Andrew James looks at the impact of the government’s policy intentions in relation to TUPE and related codes of practice on central and local government

With an emphasis on more privatisation and deregulation (it wants to outsource up to 25 per cent of government contracts to small and medium sized businesses), the government has already started to strip away some of the protection provided by the TUPE Regulations.

What are the shortcomings in TUPE?

Despite the positive changes made to TUPE in 2006, three significant shortcomings remain.

First, there is still only limited protection for pensions. Second, the Regulations did not prevent the development of a two-tier workforce when employers took over public sector contracts; and third, TUPE still does not apply to the “... administrative reorganisation of public administrative authorities, or the transfer of administrative functions between public administrative authorities” (Regulation 3(5) TUPE 2006).

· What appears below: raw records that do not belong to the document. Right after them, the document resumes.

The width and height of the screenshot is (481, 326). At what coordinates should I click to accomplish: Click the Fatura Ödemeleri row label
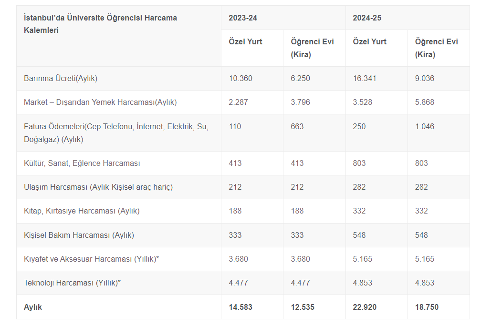(116, 133)
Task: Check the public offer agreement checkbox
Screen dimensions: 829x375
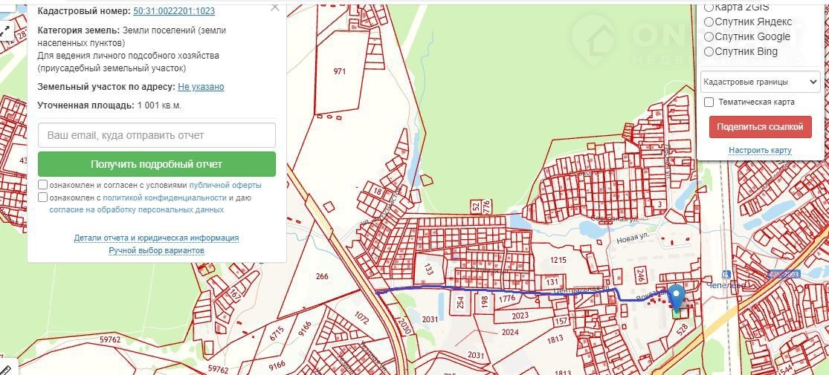Action: 43,185
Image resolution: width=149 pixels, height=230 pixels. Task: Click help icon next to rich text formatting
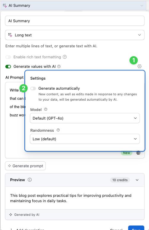click(65, 57)
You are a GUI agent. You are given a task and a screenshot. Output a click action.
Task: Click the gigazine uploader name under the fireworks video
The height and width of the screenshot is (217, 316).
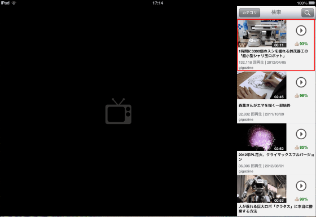[246, 171]
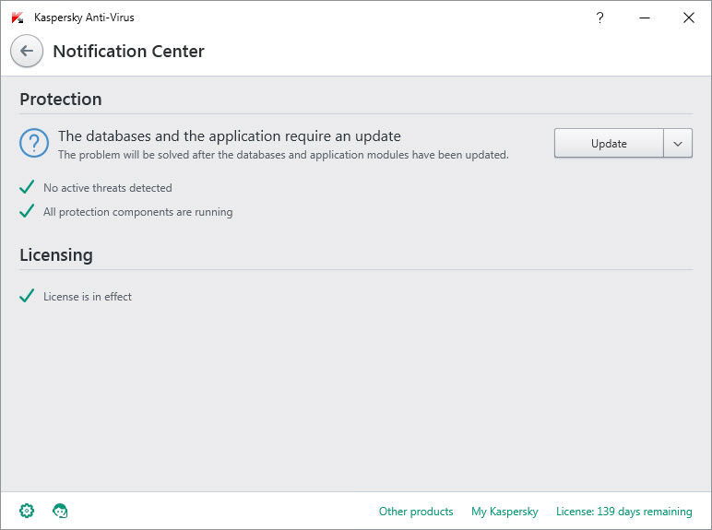Open the Other products link
The image size is (712, 530).
(416, 512)
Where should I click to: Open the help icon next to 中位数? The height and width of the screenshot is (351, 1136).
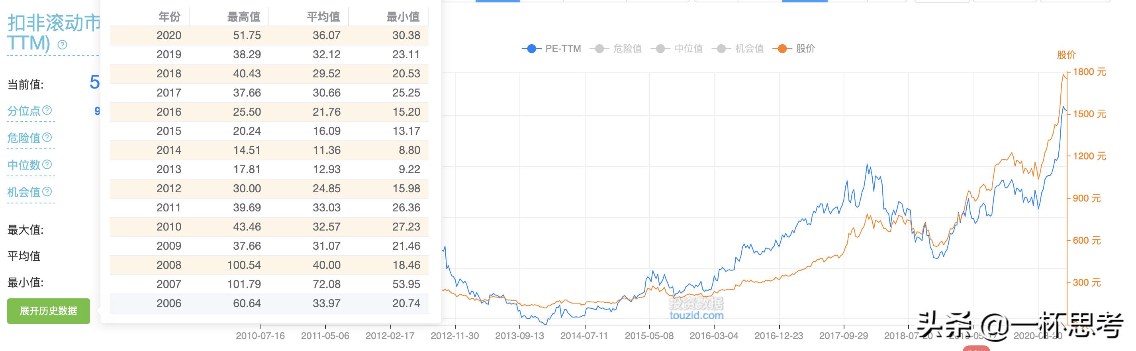[x=47, y=164]
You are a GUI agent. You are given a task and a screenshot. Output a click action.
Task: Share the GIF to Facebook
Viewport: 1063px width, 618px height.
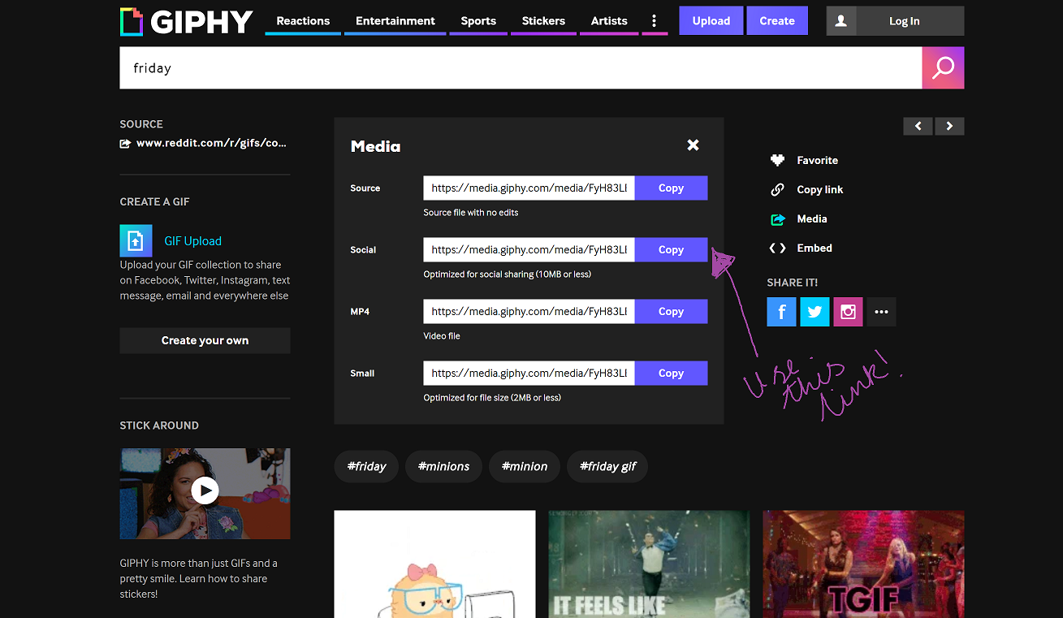(x=781, y=311)
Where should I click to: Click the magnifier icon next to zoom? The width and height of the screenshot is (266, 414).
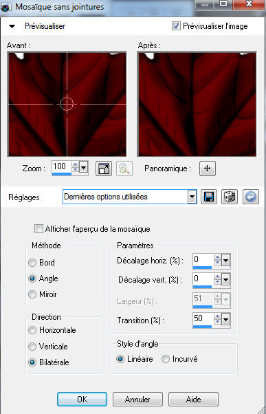(x=124, y=168)
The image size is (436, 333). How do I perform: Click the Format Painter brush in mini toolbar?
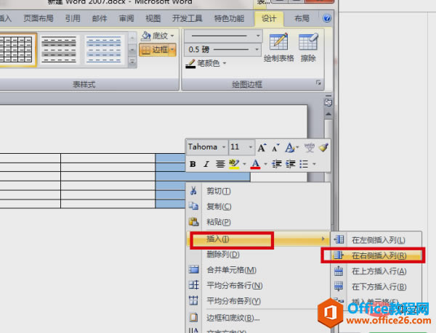click(323, 147)
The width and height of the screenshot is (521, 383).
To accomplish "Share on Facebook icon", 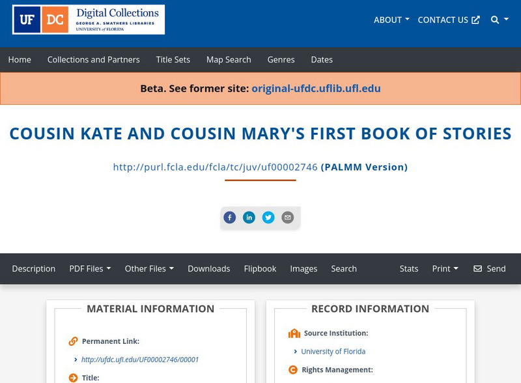I will tap(230, 218).
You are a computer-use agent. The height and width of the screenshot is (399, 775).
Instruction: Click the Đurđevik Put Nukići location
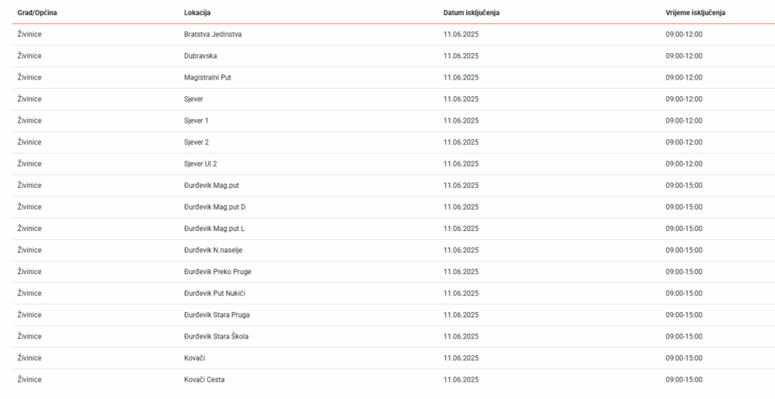(x=214, y=293)
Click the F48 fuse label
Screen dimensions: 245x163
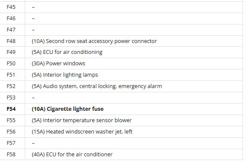[x=11, y=41]
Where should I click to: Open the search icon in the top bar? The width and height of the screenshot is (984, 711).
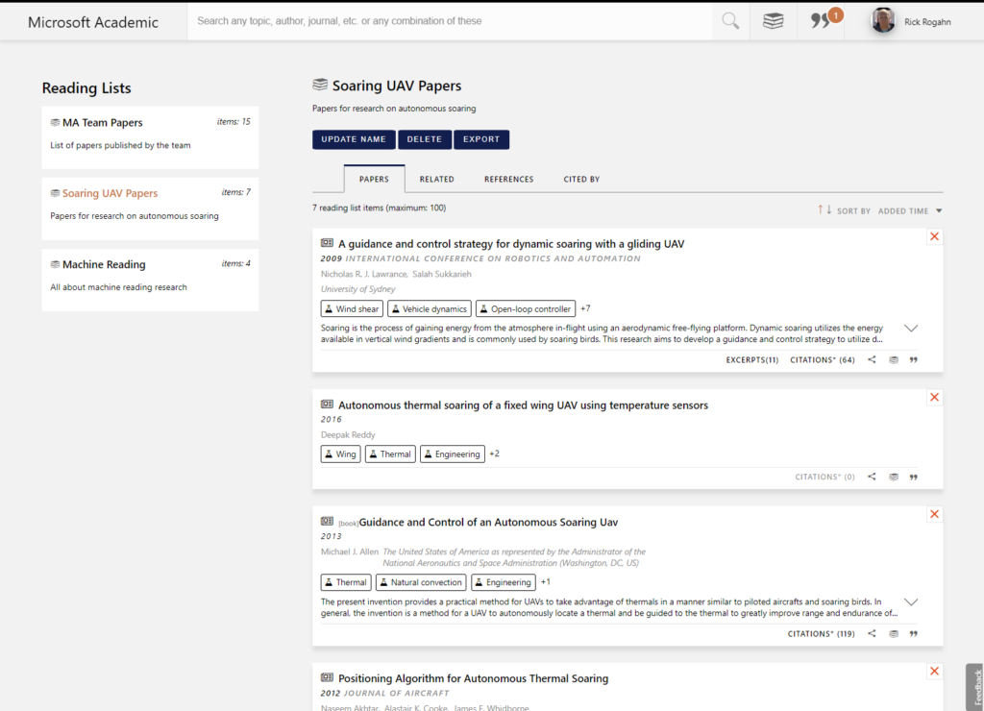[x=729, y=21]
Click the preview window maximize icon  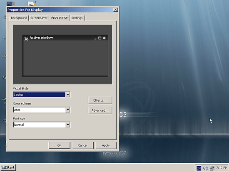click(100, 38)
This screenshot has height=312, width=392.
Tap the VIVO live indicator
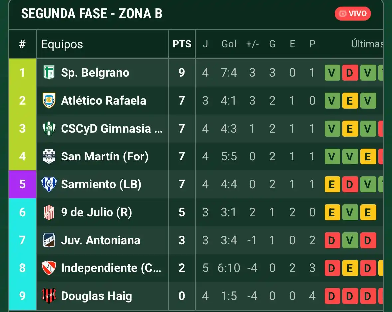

In Henke -v -GemeindeSchierke and Verwaltungsgemeinschaft “Brocken", the Court of Justice of the European Union (CJEU) held that the transfer of the administrative functions of the municipality of Schierke to the new local government body was excluded from TUPE by article 1(c) of the directive.

So although Mrs Henke worked as a secretary in the mayor’s office, the transfer of the office related to activities involving the exercise of public authority and was therefore outside the scope of the legislation.

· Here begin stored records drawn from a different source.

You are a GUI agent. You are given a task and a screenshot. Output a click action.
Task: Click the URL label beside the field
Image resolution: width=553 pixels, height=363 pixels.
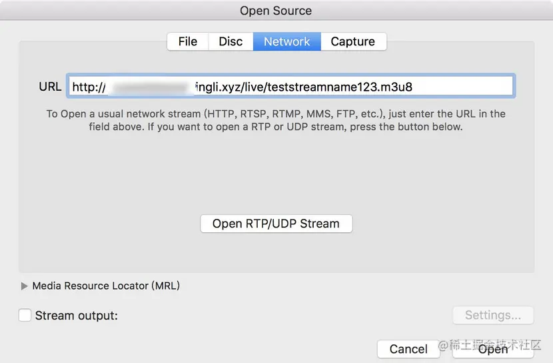point(50,87)
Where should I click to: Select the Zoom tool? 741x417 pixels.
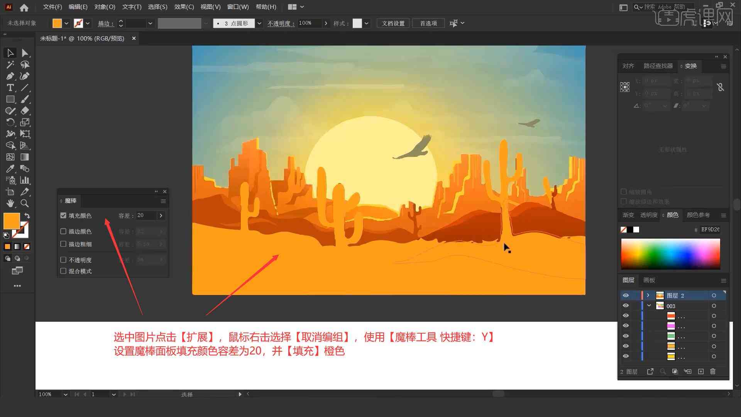pos(24,203)
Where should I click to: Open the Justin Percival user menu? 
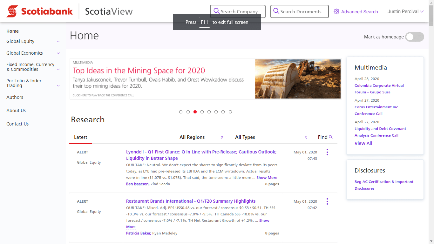pos(405,11)
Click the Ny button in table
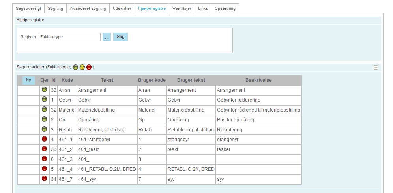393x193 pixels. (x=28, y=80)
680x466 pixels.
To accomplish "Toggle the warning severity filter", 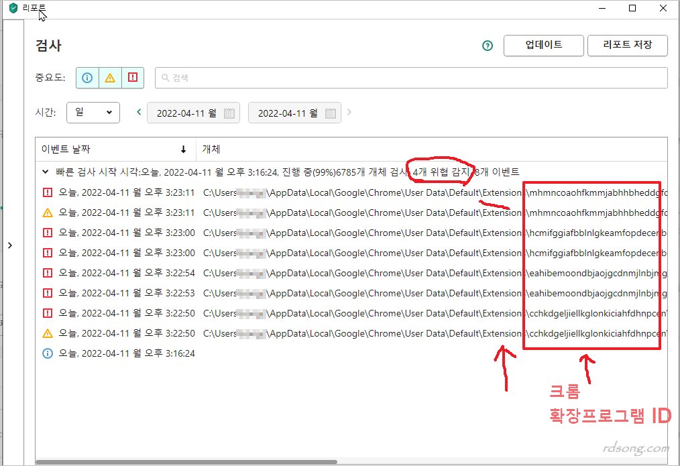I will [110, 78].

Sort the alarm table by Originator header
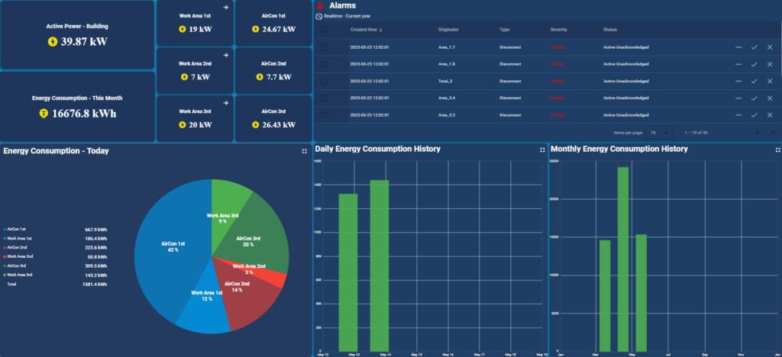pos(448,30)
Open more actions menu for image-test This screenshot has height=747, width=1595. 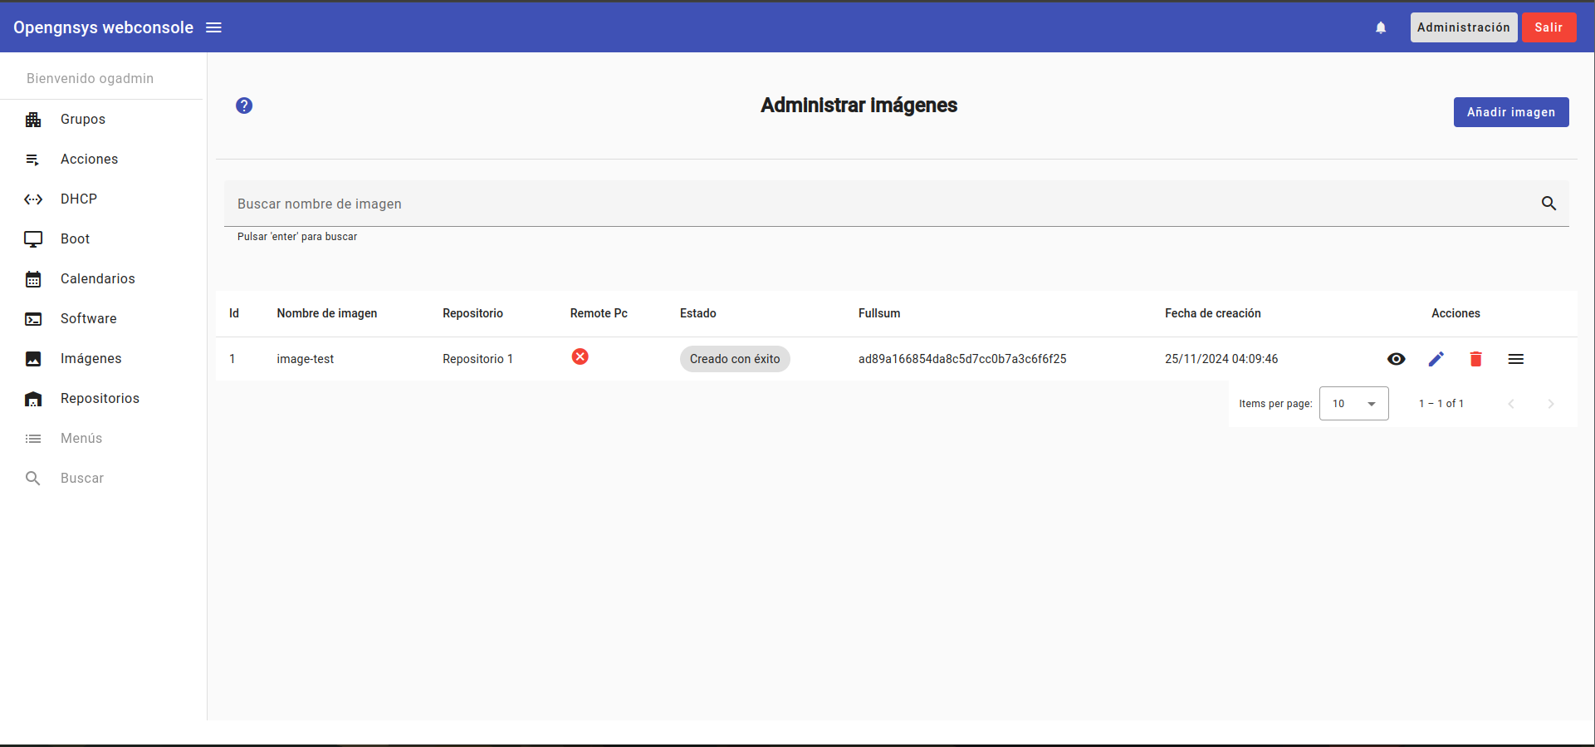[x=1515, y=359]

Although it is often said that the Henke exception has been interpreted restrictively, article 1(c) still has wide application to re-organisations affecting the civil service, non-departmental public bodies and local government.

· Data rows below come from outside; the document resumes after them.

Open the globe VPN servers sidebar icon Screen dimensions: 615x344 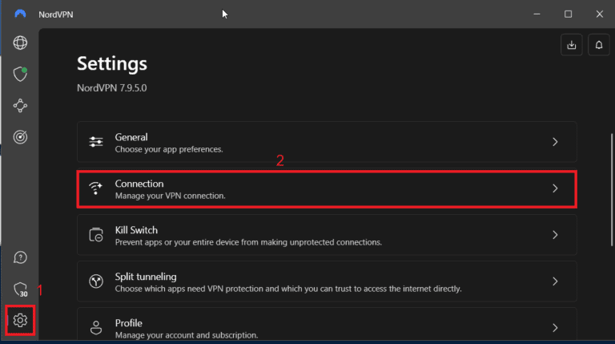[x=20, y=42]
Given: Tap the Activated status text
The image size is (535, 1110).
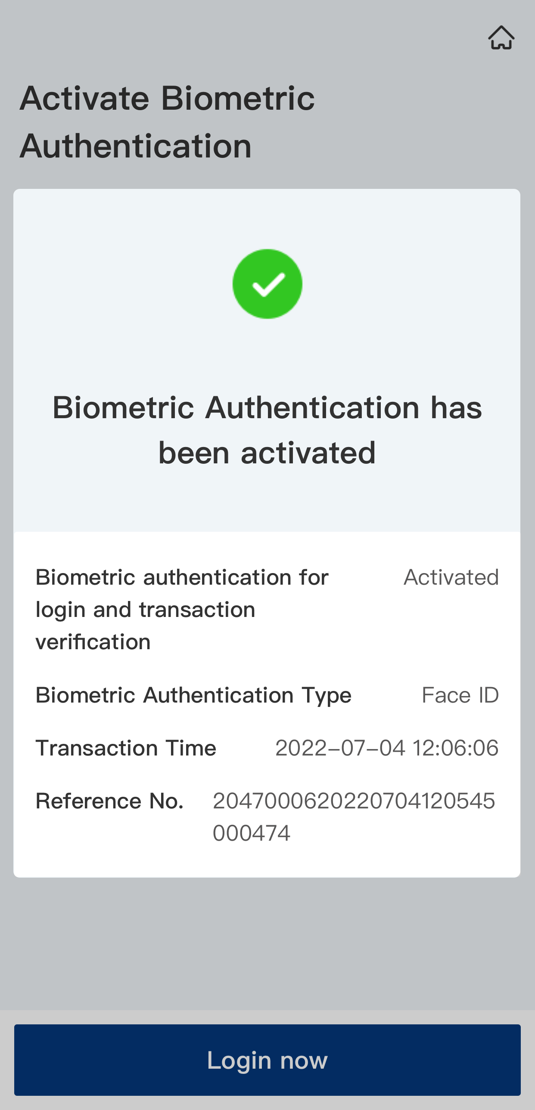Looking at the screenshot, I should (451, 577).
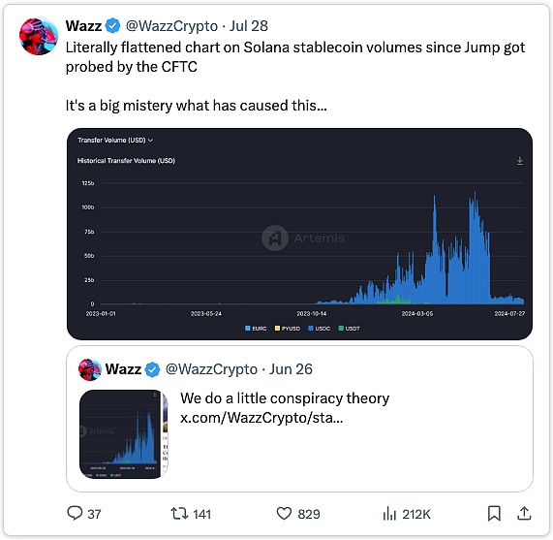
Task: Like the tweet with heart icon
Action: click(284, 514)

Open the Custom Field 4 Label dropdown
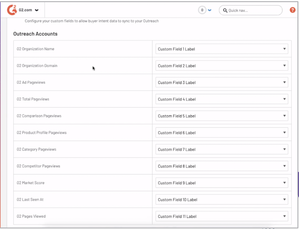click(222, 99)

In the EAT decision of Adult Learning Inspectorate and ors -v- Beloff, there was no appeal against the Tribunal decision that the transfer of functions from the Adult Learning Inspectorate (responsible for inspection work relating to further education, vocational and work-based training) to New Ofsted was a transfer of administrative functions between public administrative authorities and so was excluded from the protection of TUPE 2006 by Regulation 3(5).

What do the codes of practice say?

Because of this shortcoming, TUPE was supplemented by three codes of practice: the Cabinet Office Statement of Practice on Staff Transfers in the Public Sector (COSOP); the Code of Practice on Workforce Matters in Public Sector Service Contracts (commonly referred to as the Two-Tier Code) and the Code of Practice on Workforce Matters in Local Authority Contracts (the LG Two-Tier Code).

The codes were intended to have three main effects. Firstly, COSOP ensures that, provided its principles are followed, TUPE-like protection is applied to the transfer of administrative functions between public bodies.

Secondly, the codes applied the Fair Deal for Staff Pensions to TUPE transfers to the private sector or to other parts of the public sector.

Thirdly, they ensured that the terms and conditions of staff joining the employer after the transfer were broadly similar to those of staff transferring in.

The Fair Deal clearly recognises the importance of pensions to the overall remuneration of staff and says that the new provider should offer something ‘broadly comparable’.

That is strictly defined. The government’s intention in relation to public sector pensions is well known, however – higher employee contributions, higher retirement ages and reduced benefits.

It is arguable that, until such changes have been agreed and implemented, any change to the Fair Deal would be premature.

But that hasn’t stopped this government carrying out a consultation exercise on it recently, the outcome of which is awaited.

The government’s attitude to out-sourcing and the extra protection provided to employees by the codes is readily apparent from recent actions.

On 13 December 2010 the Cabinet Office announced that the Two-Tier Code was being withdrawn with immediate effect. This was closely followed on 23 March 2011 by the withdrawal of the LG Two-Tier Code. The detrimental effect of these changes on employees is obvious.

Gold-plating of directives?

Business has been complaining again recently about the “gold-plating” of European directives by the Labour Government, despite the fact that it brought into force a number of Regulations (for example, the Working TimeRegulations, the Part Time Worker Regulations and the Fixed Term Employees Regulations) in as minimalist a way as possible.

The service provision change (SPC) provisions of TUPE 2006 were a notable and much welcome exception.

However, recent guidance from the Department of Business, Innovation and Skills called “How to implement European Directives effectively” (April 2011) exhorts government departments not to go beyond the minimum required by a directive.

It also suggests that departments should avoid “retaining pre-existing UK standards where they are higher than those required by the directive”. Such a general policy would potentially fall foul of the principle of non-regression (under which EC countries cannot use the implementation of a directive to reduce existing rights).

In any event, the removal of the SPC provisions of TUPE 2006 would simply take us back to the previous legal uncertainty surrounding such changes, which itself creates extra expense for business due to the legal costs involved in resolving disputes in Tribunals.